## Problems to work on
a - List every title of a story, book, or film that the comment on Disney adaptations mentions.
b - Pick up the comment on Disney adaptations after its last sentence and continue it.

## Page text
##########
I agree with most of these, but I gotta cut Disney some slack for the Little Mermaid and Hunchback. Hans Christian Anderson had an unholy love for sad endings – his TLM was an original story, not some ancient and beloved traditional Marchen. He’s the one responsible for bringing that unnecessary sad ending outtta nowhere, and having the Mermaid turned into seafoam and dancing with the angels. The ending of the Disney film was needlessly bombastic (someone has pointed out that it’s practically the same as in "The Call of Cthulhu!), but to me still preferable to the original. (I prefer the Disney ending even more to The Steadfast Tin Soldier in Fantasia 2000 – in the original Anderson snatches a sad ending from the very jaws of a happy ending, to no point that I can see.)
As for Hunchback – NO film version I’m aware of it faithful to Hugo’s book. What’s lauded as the best screen adaptation – Charles Laughton’s – also leaves Quasimodo alive at the end. Why should Disnet take all the flak?
##########
## Source data
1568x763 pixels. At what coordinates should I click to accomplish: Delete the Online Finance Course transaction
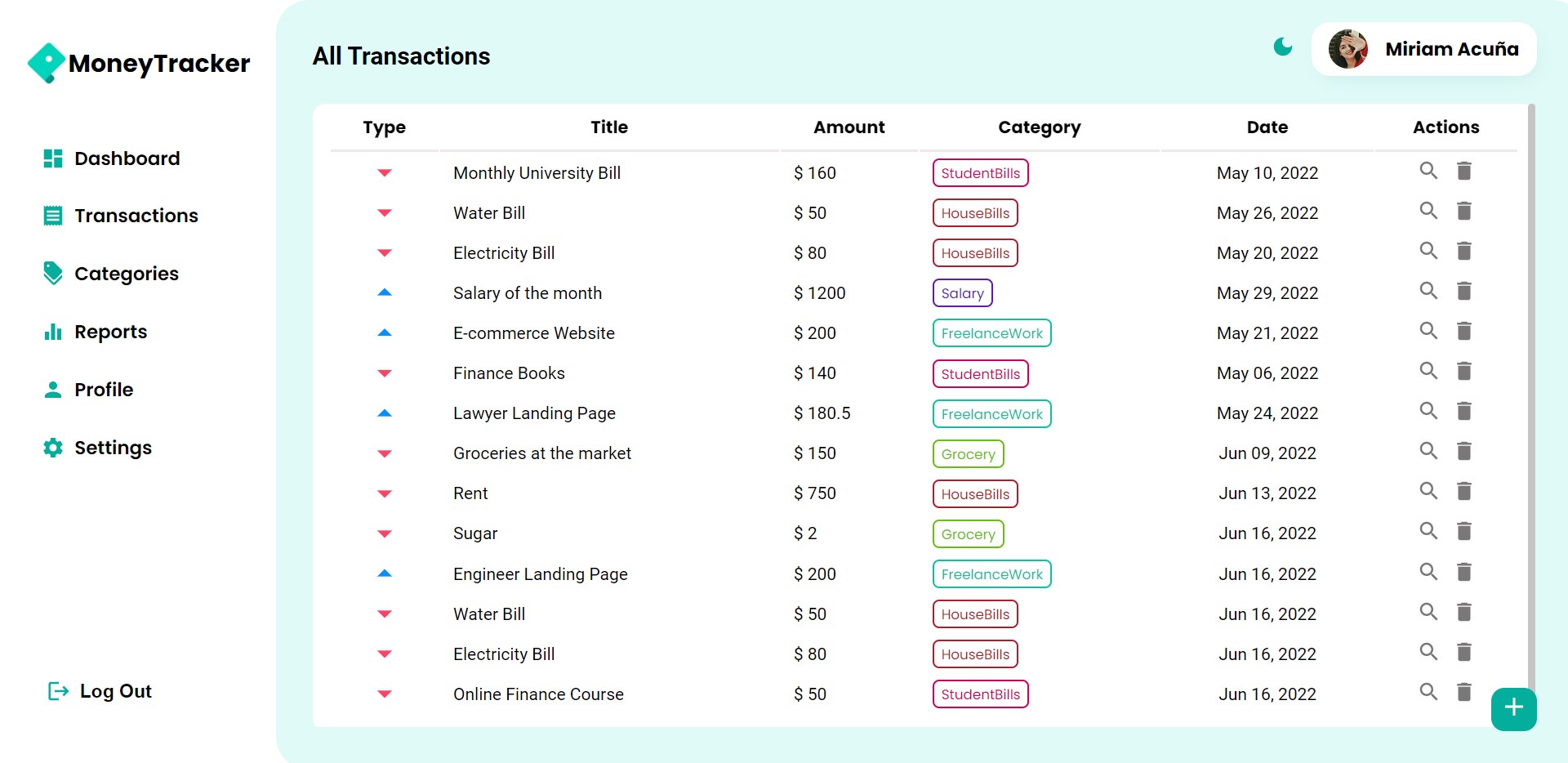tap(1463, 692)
##########
## Responses to the exercise
a -
- Little Mermaid
- Hunchback
- The Call of Cthulhu
- The Steadfast Tin Soldier
- Fantasia 2000

b -
I hate the “adaptations” of Starship Troopers and I, Robot with the heat of a thousand suns, but at least in the case of I, Robot I see what happened – the guy was trying to write an original screemplay set in Asimov’s universe, and they morphed it into something else with a halfhearted attempt to pass it off as Asimov’s book, managing to completely subvert the original tone, message, and philosophy in the process. I hated The Puppet Masters, too – it could’ve been great. Having read the screenwriters’ accpount of its genesis and development, I realize that it could’ve ended up worse. But it still ended up pretty bad.
I think Lynch’s Dune deserves a lot of credit – it could’ve been better, too, but it did try to be a work fairly faithful to its source (at least a helluva lot better than Jodorowski’s version would’ve been) yet not slavish to it. He even used John Schoenherr’s original paintings as a guide. The film has great visuals and moments of brilliance, but I think they bit off more than they could chew with a novel that long.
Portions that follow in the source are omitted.